- _Exercise brief_: Report each line of the data that has "sidebar" somewhere in it.

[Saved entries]
-- Opening Marker --

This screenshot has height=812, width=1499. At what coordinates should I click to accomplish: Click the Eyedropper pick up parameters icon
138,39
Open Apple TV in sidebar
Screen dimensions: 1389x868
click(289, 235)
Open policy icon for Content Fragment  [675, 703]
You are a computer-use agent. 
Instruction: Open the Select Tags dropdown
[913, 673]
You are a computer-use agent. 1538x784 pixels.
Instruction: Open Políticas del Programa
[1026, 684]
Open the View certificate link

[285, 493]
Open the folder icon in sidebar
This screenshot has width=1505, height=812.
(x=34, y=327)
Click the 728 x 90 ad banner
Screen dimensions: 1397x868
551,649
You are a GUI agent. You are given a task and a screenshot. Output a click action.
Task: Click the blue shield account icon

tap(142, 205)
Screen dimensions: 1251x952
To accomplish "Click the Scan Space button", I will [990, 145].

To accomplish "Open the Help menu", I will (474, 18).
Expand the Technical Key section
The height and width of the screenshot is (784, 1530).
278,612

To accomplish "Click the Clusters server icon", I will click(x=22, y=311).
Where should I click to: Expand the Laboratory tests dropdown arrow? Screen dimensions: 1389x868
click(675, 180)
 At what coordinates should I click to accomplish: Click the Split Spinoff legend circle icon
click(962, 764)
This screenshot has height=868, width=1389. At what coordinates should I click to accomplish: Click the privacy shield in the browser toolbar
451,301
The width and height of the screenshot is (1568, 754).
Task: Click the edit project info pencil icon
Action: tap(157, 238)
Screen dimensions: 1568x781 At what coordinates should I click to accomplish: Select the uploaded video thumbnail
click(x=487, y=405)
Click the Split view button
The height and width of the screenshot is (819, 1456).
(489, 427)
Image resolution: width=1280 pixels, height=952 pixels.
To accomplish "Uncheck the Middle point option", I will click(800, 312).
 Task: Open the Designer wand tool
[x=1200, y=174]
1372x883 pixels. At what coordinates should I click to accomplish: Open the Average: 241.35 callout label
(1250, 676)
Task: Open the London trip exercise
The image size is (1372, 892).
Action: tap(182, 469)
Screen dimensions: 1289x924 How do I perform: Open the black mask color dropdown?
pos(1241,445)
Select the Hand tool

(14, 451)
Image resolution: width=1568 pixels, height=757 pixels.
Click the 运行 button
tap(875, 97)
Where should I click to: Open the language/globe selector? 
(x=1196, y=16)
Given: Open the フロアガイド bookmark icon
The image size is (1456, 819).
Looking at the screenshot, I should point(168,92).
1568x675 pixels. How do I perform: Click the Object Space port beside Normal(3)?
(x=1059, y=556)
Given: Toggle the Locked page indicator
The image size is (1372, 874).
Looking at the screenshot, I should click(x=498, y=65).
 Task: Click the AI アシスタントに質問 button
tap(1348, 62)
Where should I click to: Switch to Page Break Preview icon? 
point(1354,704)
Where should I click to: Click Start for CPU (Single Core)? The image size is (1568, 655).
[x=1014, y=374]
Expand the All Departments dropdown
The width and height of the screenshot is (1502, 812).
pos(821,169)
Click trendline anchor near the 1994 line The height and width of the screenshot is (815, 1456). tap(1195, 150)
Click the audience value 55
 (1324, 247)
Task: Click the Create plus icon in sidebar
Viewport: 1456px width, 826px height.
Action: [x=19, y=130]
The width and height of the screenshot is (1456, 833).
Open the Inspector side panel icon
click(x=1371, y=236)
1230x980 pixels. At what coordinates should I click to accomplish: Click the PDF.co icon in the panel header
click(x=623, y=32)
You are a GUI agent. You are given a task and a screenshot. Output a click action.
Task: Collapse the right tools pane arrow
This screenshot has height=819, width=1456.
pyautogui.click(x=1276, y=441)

-- Closing Marker --

- _Expected answer_:
Open Apple TV in sidebar
Open the folder icon in sidebar
Task: Click the Create plus icon in sidebar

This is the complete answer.